◆ **WORK INSTRUCTION**
Your answer must be the full listing, reproduced exactly.

◆ **GIVEN ENTRIES**
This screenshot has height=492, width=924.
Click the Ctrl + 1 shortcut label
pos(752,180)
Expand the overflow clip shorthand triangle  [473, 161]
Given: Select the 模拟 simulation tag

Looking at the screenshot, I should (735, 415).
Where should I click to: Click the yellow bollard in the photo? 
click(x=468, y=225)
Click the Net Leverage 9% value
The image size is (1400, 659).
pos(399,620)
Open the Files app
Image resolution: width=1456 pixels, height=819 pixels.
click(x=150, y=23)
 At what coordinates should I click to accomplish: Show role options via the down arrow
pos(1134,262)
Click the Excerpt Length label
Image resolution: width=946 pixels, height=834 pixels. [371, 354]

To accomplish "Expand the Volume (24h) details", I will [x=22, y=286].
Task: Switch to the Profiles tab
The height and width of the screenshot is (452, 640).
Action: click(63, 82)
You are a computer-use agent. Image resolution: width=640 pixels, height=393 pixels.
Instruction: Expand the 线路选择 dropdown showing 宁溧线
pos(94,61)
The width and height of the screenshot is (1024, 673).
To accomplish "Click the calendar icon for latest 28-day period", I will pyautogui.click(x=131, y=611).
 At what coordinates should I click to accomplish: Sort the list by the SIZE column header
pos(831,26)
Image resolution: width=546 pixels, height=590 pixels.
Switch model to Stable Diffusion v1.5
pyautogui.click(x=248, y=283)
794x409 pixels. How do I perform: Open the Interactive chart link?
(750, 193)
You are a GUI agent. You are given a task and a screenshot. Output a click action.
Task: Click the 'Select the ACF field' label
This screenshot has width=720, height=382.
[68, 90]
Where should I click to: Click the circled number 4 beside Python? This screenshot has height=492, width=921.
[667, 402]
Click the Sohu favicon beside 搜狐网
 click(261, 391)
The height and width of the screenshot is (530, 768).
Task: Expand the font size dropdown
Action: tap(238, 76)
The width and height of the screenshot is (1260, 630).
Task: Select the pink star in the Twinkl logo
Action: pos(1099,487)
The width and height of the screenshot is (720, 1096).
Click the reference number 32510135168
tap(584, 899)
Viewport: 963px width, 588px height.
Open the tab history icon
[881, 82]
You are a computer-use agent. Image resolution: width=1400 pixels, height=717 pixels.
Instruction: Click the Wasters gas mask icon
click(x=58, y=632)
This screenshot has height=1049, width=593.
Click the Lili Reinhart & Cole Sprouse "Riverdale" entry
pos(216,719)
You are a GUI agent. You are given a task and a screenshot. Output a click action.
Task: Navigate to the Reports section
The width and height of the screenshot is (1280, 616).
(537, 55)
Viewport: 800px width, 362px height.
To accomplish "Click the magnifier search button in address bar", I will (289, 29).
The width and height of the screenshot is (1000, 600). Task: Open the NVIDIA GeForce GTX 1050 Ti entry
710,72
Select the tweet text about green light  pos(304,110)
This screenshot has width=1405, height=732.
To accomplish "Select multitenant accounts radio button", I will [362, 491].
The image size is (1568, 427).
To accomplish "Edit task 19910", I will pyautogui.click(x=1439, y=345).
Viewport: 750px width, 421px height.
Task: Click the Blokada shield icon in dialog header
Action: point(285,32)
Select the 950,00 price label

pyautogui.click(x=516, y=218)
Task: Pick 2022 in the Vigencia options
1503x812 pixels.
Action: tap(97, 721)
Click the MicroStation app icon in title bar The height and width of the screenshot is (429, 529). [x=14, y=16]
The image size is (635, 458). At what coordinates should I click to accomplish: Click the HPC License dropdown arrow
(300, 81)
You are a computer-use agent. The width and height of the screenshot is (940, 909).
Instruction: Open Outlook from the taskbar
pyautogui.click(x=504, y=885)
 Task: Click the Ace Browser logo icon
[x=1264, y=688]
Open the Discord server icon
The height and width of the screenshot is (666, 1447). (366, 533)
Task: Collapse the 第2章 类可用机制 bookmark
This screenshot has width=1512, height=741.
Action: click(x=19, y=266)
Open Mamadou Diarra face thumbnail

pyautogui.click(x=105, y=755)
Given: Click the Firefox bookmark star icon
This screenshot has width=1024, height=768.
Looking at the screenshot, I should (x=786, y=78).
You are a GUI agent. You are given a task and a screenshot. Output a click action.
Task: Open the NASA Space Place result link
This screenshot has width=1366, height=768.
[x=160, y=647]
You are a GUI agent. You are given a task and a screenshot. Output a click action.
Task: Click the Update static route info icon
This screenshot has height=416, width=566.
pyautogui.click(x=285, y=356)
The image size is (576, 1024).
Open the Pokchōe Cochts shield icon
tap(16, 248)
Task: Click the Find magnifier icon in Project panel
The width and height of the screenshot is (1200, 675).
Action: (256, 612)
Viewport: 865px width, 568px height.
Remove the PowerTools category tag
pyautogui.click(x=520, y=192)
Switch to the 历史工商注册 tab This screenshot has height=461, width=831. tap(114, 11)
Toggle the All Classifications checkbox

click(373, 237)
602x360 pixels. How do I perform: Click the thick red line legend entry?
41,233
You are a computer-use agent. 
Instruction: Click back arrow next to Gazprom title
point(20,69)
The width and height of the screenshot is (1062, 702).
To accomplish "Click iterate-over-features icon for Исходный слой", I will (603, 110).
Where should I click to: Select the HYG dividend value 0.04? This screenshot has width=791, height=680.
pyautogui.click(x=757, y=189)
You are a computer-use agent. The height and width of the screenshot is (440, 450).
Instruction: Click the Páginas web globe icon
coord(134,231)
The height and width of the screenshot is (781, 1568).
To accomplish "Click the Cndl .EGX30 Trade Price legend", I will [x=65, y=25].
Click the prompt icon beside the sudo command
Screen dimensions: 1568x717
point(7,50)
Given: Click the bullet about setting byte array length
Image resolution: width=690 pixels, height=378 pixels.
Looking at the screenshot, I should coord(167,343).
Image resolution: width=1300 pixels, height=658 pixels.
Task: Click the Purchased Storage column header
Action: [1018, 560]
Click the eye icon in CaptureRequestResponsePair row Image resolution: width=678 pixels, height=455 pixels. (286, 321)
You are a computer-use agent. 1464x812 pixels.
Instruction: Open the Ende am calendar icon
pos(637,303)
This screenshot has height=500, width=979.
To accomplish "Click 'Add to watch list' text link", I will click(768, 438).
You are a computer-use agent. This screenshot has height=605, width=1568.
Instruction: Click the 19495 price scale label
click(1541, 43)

◆ **REPLY**
This screenshot has height=492, width=924.
Click the Ctrl + 1 shortcut label
pos(752,180)
Expand the overflow clip shorthand triangle  [473, 161]
Given: Select the 模拟 simulation tag

Looking at the screenshot, I should (735, 415).
Where should I click to: Click the yellow bollard in the photo? 
click(x=468, y=225)
Click the Net Leverage 9% value
The image size is (1400, 659).
pos(399,620)
Open the Files app
Image resolution: width=1456 pixels, height=819 pixels.
click(x=150, y=23)
 At what coordinates should I click to accomplish: Show role options via the down arrow
pos(1134,262)
Click the Excerpt Length label
Image resolution: width=946 pixels, height=834 pixels. [371, 354]

To accomplish "Expand the Volume (24h) details", I will [x=22, y=286].
Task: Switch to the Profiles tab
The height and width of the screenshot is (452, 640).
Action: click(63, 82)
You are a computer-use agent. Image resolution: width=640 pixels, height=393 pixels.
Instruction: Expand the 线路选择 dropdown showing 宁溧线
pos(94,61)
The width and height of the screenshot is (1024, 673).
To accomplish "Click the calendar icon for latest 28-day period", I will pyautogui.click(x=131, y=611).
 At what coordinates should I click to accomplish: Sort the list by the SIZE column header
pos(831,26)
Image resolution: width=546 pixels, height=590 pixels.
Switch model to Stable Diffusion v1.5
pyautogui.click(x=248, y=283)
794x409 pixels. How do I perform: Open the Interactive chart link?
(750, 193)
You are a GUI agent. You are given a task and a screenshot. Output a click action.
Task: Click the 'Select the ACF field' label
This screenshot has width=720, height=382.
[68, 90]
Where should I click to: Click the circled number 4 beside Python? This screenshot has height=492, width=921.
[667, 402]
Click the Sohu favicon beside 搜狐网
 click(261, 391)
The height and width of the screenshot is (530, 768).
Task: Expand the font size dropdown
Action: tap(238, 76)
The width and height of the screenshot is (1260, 630).
Task: Select the pink star in the Twinkl logo
Action: pos(1099,487)
The width and height of the screenshot is (720, 1096).
Click the reference number 32510135168
tap(584, 899)
Viewport: 963px width, 588px height.
Open the tab history icon
[881, 82]
You are a computer-use agent. Image resolution: width=1400 pixels, height=717 pixels.
Instruction: Click the Wasters gas mask icon
click(x=58, y=632)
This screenshot has height=1049, width=593.
Click the Lili Reinhart & Cole Sprouse "Riverdale" entry
pos(216,719)
You are a GUI agent. You are given a task and a screenshot. Output a click action.
Task: Navigate to the Reports section
The width and height of the screenshot is (1280, 616).
(537, 55)
Viewport: 800px width, 362px height.
To accomplish "Click the magnifier search button in address bar", I will (289, 29).
The width and height of the screenshot is (1000, 600). Task: Open the NVIDIA GeForce GTX 1050 Ti entry
710,72
Select the tweet text about green light  pos(304,110)
This screenshot has width=1405, height=732.
To accomplish "Select multitenant accounts radio button", I will [362, 491].
The image size is (1568, 427).
To accomplish "Edit task 19910", I will pyautogui.click(x=1439, y=345).
Viewport: 750px width, 421px height.
Task: Click the Blokada shield icon in dialog header
Action: point(285,32)
Select the 950,00 price label

pyautogui.click(x=516, y=218)
Task: Pick 2022 in the Vigencia options
1503x812 pixels.
Action: tap(97, 721)
Click the MicroStation app icon in title bar The height and width of the screenshot is (429, 529). [x=14, y=16]
The image size is (635, 458). At what coordinates should I click to accomplish: Click the HPC License dropdown arrow
(300, 81)
You are a computer-use agent. The width and height of the screenshot is (940, 909).
Instruction: Open Outlook from the taskbar
pyautogui.click(x=504, y=885)
 Task: Click the Ace Browser logo icon
[x=1264, y=688]
Open the Discord server icon
The height and width of the screenshot is (666, 1447). (366, 533)
Task: Collapse the 第2章 类可用机制 bookmark
This screenshot has width=1512, height=741.
Action: click(x=19, y=266)
Open Mamadou Diarra face thumbnail

pyautogui.click(x=105, y=755)
Given: Click the Firefox bookmark star icon
This screenshot has width=1024, height=768.
Looking at the screenshot, I should (x=786, y=78).
You are a GUI agent. You are given a task and a screenshot. Output a click action.
Task: Open the NASA Space Place result link
This screenshot has width=1366, height=768.
[x=160, y=647]
You are a GUI agent. You are given a task and a screenshot. Output a click action.
Task: Click the Update static route info icon
This screenshot has height=416, width=566.
pyautogui.click(x=285, y=356)
The image size is (576, 1024).
Open the Pokchōe Cochts shield icon
tap(16, 248)
Task: Click the Find magnifier icon in Project panel
The width and height of the screenshot is (1200, 675).
Action: (256, 612)
Viewport: 865px width, 568px height.
Remove the PowerTools category tag
pyautogui.click(x=520, y=192)
Switch to the 历史工商注册 tab This screenshot has height=461, width=831. tap(114, 11)
Toggle the All Classifications checkbox

click(373, 237)
602x360 pixels. How do I perform: Click the thick red line legend entry?
41,233
You are a computer-use agent. 
Instruction: Click back arrow next to Gazprom title
point(20,69)
The width and height of the screenshot is (1062, 702).
To accomplish "Click iterate-over-features icon for Исходный слой", I will (603, 110).
Where should I click to: Select the HYG dividend value 0.04? This screenshot has width=791, height=680.
pyautogui.click(x=757, y=189)
You are a computer-use agent. The height and width of the screenshot is (440, 450).
Instruction: Click the Páginas web globe icon
coord(134,231)
The height and width of the screenshot is (781, 1568).
To accomplish "Click the Cndl .EGX30 Trade Price legend", I will [x=65, y=25].
Click the prompt icon beside the sudo command
Screen dimensions: 1568x717
point(7,50)
Given: Click the bullet about setting byte array length
Image resolution: width=690 pixels, height=378 pixels.
Looking at the screenshot, I should coord(167,343).
Image resolution: width=1300 pixels, height=658 pixels.
Task: Click the Purchased Storage column header
Action: [1018, 560]
Click the eye icon in CaptureRequestResponsePair row Image resolution: width=678 pixels, height=455 pixels. (286, 321)
You are a computer-use agent. 1464x812 pixels.
Instruction: Open the Ende am calendar icon
pos(637,303)
This screenshot has height=500, width=979.
To accomplish "Click 'Add to watch list' text link", I will click(768, 438).
You are a computer-use agent. This screenshot has height=605, width=1568.
Instruction: Click the 19495 price scale label
click(1541, 43)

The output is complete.